- _TASK DETAILS_: Report each line of the data that has "filter" somewhere in it.

■ ■ ■

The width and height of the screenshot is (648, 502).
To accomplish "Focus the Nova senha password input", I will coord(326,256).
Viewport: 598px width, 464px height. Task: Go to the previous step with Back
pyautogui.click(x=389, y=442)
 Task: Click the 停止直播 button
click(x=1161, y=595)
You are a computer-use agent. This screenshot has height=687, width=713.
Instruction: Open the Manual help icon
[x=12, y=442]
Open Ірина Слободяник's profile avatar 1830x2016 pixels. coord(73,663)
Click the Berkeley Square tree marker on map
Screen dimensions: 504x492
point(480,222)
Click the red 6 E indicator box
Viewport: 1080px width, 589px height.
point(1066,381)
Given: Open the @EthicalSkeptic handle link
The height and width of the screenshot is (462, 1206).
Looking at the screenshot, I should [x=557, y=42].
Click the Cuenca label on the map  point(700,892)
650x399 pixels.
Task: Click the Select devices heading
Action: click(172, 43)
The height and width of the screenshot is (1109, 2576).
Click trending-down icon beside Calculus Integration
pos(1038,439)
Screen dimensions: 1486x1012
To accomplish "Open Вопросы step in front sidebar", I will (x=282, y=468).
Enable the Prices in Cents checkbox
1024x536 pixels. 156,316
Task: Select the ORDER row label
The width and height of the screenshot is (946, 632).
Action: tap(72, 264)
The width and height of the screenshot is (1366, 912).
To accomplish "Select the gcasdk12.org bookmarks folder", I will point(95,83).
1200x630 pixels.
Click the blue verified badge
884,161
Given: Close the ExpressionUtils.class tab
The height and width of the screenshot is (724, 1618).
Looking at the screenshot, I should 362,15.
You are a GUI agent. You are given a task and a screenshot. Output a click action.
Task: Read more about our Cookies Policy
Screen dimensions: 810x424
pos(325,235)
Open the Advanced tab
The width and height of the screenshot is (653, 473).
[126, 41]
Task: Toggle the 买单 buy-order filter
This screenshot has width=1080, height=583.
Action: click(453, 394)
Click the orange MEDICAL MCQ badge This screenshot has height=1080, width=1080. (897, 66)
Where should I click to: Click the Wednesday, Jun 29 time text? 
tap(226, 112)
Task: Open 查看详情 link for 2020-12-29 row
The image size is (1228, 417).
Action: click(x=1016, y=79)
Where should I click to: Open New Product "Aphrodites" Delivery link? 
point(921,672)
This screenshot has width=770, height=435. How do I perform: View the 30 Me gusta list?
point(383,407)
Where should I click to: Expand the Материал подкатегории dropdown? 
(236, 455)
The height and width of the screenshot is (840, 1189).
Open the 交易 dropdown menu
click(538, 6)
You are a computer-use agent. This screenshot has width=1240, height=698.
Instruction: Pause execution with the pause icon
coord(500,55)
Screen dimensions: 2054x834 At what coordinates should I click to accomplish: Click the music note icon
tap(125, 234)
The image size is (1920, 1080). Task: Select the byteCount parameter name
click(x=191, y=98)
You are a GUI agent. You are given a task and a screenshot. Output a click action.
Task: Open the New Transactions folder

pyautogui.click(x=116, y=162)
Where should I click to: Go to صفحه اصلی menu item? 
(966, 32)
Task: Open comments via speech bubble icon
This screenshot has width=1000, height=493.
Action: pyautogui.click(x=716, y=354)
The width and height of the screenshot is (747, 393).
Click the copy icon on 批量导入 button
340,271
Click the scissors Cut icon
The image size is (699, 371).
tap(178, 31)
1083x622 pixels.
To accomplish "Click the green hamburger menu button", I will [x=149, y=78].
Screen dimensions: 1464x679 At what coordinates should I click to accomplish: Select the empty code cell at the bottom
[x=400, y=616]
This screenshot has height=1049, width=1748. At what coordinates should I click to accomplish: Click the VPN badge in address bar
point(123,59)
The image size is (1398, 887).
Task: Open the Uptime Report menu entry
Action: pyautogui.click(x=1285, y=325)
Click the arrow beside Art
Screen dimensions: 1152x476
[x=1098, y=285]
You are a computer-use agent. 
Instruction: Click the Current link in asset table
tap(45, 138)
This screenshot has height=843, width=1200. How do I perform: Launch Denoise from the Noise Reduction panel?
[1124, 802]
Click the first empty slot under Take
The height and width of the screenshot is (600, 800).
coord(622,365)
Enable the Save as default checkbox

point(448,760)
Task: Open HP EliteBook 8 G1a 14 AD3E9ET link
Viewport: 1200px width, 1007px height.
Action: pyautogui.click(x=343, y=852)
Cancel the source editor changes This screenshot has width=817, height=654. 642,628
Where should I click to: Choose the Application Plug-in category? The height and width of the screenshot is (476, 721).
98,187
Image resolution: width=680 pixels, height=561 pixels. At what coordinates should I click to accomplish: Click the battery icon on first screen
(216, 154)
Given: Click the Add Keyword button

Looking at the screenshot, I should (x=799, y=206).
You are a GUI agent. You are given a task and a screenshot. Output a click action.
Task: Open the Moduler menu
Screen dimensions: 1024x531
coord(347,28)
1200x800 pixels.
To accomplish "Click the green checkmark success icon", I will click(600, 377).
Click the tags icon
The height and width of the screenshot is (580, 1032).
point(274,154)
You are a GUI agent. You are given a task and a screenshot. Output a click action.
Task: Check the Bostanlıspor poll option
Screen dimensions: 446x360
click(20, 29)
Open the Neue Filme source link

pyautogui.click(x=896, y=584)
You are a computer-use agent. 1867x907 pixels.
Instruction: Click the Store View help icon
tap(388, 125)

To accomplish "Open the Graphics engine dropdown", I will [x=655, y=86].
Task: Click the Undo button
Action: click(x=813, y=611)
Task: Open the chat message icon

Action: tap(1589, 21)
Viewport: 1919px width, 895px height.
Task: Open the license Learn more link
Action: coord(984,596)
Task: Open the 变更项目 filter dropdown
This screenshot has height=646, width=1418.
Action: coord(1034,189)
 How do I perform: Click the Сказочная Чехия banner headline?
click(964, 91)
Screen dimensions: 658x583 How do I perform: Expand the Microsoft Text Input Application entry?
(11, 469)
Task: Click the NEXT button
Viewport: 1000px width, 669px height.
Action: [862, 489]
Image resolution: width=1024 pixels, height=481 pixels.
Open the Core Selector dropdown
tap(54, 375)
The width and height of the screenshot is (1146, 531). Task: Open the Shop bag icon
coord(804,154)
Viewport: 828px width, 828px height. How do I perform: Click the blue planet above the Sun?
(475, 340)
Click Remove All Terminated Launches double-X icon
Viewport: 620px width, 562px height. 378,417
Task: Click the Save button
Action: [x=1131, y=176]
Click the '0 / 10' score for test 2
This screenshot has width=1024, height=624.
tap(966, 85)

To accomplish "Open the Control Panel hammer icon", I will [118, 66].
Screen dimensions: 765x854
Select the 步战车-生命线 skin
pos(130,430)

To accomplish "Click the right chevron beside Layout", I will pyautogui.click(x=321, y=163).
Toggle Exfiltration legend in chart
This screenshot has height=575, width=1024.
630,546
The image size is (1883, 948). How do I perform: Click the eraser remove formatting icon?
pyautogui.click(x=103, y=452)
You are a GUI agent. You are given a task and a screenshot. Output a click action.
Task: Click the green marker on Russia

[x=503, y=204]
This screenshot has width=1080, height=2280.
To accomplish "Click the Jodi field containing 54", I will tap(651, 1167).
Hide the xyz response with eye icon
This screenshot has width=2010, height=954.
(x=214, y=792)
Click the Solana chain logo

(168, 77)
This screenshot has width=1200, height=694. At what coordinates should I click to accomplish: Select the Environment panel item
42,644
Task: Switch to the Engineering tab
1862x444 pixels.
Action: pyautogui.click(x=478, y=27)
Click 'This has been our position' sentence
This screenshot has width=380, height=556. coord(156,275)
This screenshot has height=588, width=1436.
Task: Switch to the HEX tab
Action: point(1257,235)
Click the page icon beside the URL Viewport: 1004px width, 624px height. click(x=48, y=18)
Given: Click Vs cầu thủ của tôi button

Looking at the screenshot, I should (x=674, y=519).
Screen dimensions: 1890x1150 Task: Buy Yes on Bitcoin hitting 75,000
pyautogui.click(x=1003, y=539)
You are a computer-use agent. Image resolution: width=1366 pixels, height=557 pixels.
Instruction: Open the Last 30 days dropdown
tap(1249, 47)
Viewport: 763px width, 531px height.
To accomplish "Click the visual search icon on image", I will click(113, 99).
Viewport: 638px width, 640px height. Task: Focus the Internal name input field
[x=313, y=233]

■ ■ ■

- _OUTPUT FOR THIS EXERCISE_:
Task: Toggle the 买单 buy-order filter
Task: Open the 变更项目 filter dropdown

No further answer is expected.